### TASKS TO COMPLETE
1. Transcribe the stretch from "When Ginzburg writes" through "take account of." from the passage on radical generosity.
2. Answer these from the passage on radical generosity:
(a) Whose phrase "silent instinct" does the writer discuss?
(b) According to the passage, what is the point of an ideal?
(c) What world might our children inherit if we made the rebellious leap?

### EXCERPTED TEXT
┌──

When Ginzburg writes of that ‘silent instinct’, what I hear is something like faith. How did a man like Alberto Rojas Gimenez survive as long as he did, after all? In addition to relying on himself, he also seems to have trusted that the world would return his generosity, that he would always have a place to sleep and enough food to survive on. We make the world in our own image, after all, and our actions trigger more than we can ever take account of.
It seems a wildly impractical ideal, this radical generosity. But that’s the point of an ideal - to encourage us to stretch beyond the meagre limits of what we’re in the habit of expecting from ourselves. And it always seems to me that the shift of focus away from amassing security and towards generosity, scary as the prospect may be, suddenly reveals that we do have enough, that we’ve always had enough. It’s a leap of faith, so there’s no guarantee, but the defensive alternative is just too bleak. If we, in the midst of a world that seems designed to multiply our fears and insecurities, could make this rebellious leap, our children might inherit a world where they knew unequivocally that they would always have enough.

└──

### COLLECTED DATA
┌──

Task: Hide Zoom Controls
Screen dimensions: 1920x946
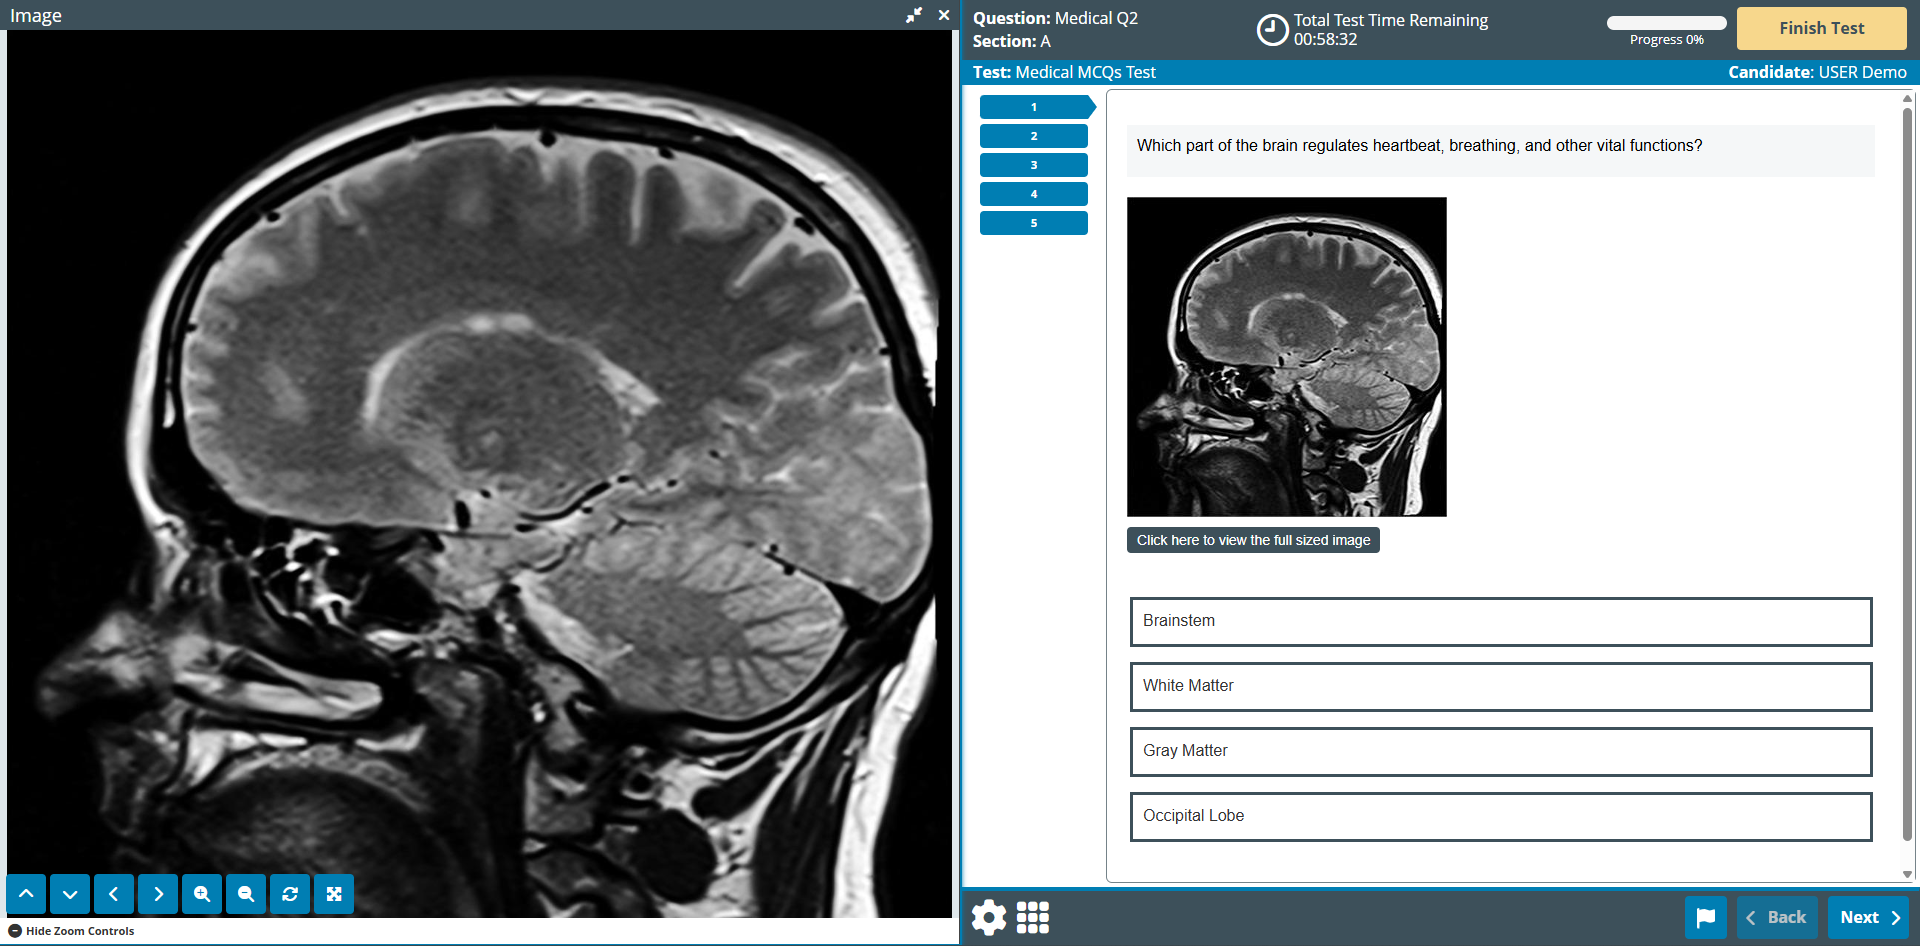Action: 71,931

└──

### THE RESPONSES
1.
When Ginzburg writes of that ‘silent instinct’, what I hear is something like faith. How did a man like Alberto Rojas Gimenez survive as long as he did, after all? In addition to relying on himself, he also seems to have trusted that the world would return his generosity, that he would always have a place to sleep and enough food to survive on. We make the world in our own image, after all, and our actions trigger more than we can ever take account of.

2.
(a) Ginzburg's.
(b) To encourage us to stretch beyond the limits of what we habitually expect from ourselves.
(c) A world where they knew unequivocally that they would always have enough.